Да и почему они должны сомневаться в своей удаче: Антоний — первый со времен Александра военачальник, который контролирует все море, от Корфу до Пергама, от Фасоса до Александрии; в Греции он собрал более полумиллиона Солдат, которые все (благодаря египетскому золоту) сыты, одеты, вооружены, тогда как Октавиан, в Италии, не имеет денег, чтобы платить жалованье своим легионерам…
Правда, некоторые офицеры Антония понимали, что из огромной массы собранных им людей боеспособны в лучшем случае две трети; остальные — снабженцы, повара, слуги всех родов — нужны лишь для того, чтобы придать его армии тот внешний блеск, каким обладало войско Александра три века назад. У Октавиана, конечно, гораздо меньше солдат, но они все — или почти все — умеют сражаться, а кроме того, ими руководят гениальные полководцы, такие, например, как Агриппа.

КОРОТКАЯ ЗАДАЧА 1 » Изложите отрывок об Антонии и Октавиане в двух предложениях.
КОРОТКАЯ ЗАДАЧА 2 » Выпишите из отрывка об Антонии и Октавиане фрагмент между словами «Да и почему» и «например, как Агриппа.» включительно.
КОРОТКАЯ ЗАДАЧА 3 » Допишите продолжение отрывка об Антонии и Октавиане, начав сразу после его последнего предложения.

ФРАГМЕНТ ДАННЫХ »
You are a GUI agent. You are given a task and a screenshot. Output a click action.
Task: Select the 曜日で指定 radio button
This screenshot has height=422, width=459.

ОТВЕТ НА УПРАЖНЕНИЕ 1 » Антоний контролирует все море и собрал в Греции более полумиллиона сытых, одетых и вооруженных солдат, тогда как Октавиану нечем платить жалованье своим легионерам. Однако некоторые офицеры Антония понимали, что боеспособны в лучшем случае две трети его людей, а у Октавиана солдат гораздо меньше, но почти все умеют сражаться и ими руководят такие полководцы, как Агриппа.

ОТВЕТ НА УПРАЖНЕНИЕ 2 »
Да и почему они должны сомневаться в своей удаче: Антоний — первый со времен Александра военачальник, который контролирует все море, от Корфу до Пергама, от Фасоса до Александрии; в Греции он собрал более полумиллиона Солдат, которые все (благодаря египетскому золоту) сыты, одеты, вооружены, тогда как Октавиан, в Италии, не имеет денег, чтобы платить жалованье своим легионерам…
Правда, некоторые офицеры Антония понимали, что из огромной массы собранных им людей боеспособны в лучшем случае две трети; остальные — снабженцы, повара, слуги всех родов — нужны лишь для того, чтобы придать его армии тот внешний блеск, каким обладало войско Александра три века назад. У Октавиана, конечно, гораздо меньше солдат, но они все — или почти все — умеют сражаться, а кроме того, ими руководят гениальные полководцы, такие, например, как Агриппа.

ОТВЕТ НА УПРАЖНЕНИЕ 3 »
Однако царица была спокойна; и ее уверенность в себе все более возрастала по мере того, как она приближалась к греческим берегам, к колыбели ее предков; и она постепенно приходила к убеждению, что решающая битва произойдет на море — там, где никто и никогда не мог одержать верх над Александрией. Что же касается легионов Октавиана, то ей казалось: поскольку они не получают жалованья, их легко будет подкупить; и она уже заслала в Италию нескольких агентов, которые начали терпеливо искать подходы для осуществления ее замысла.
В тот момент Антонию следовало бы атаковать неприятеля. Но он этого не сделал. Что ему помешало, мы не знаем.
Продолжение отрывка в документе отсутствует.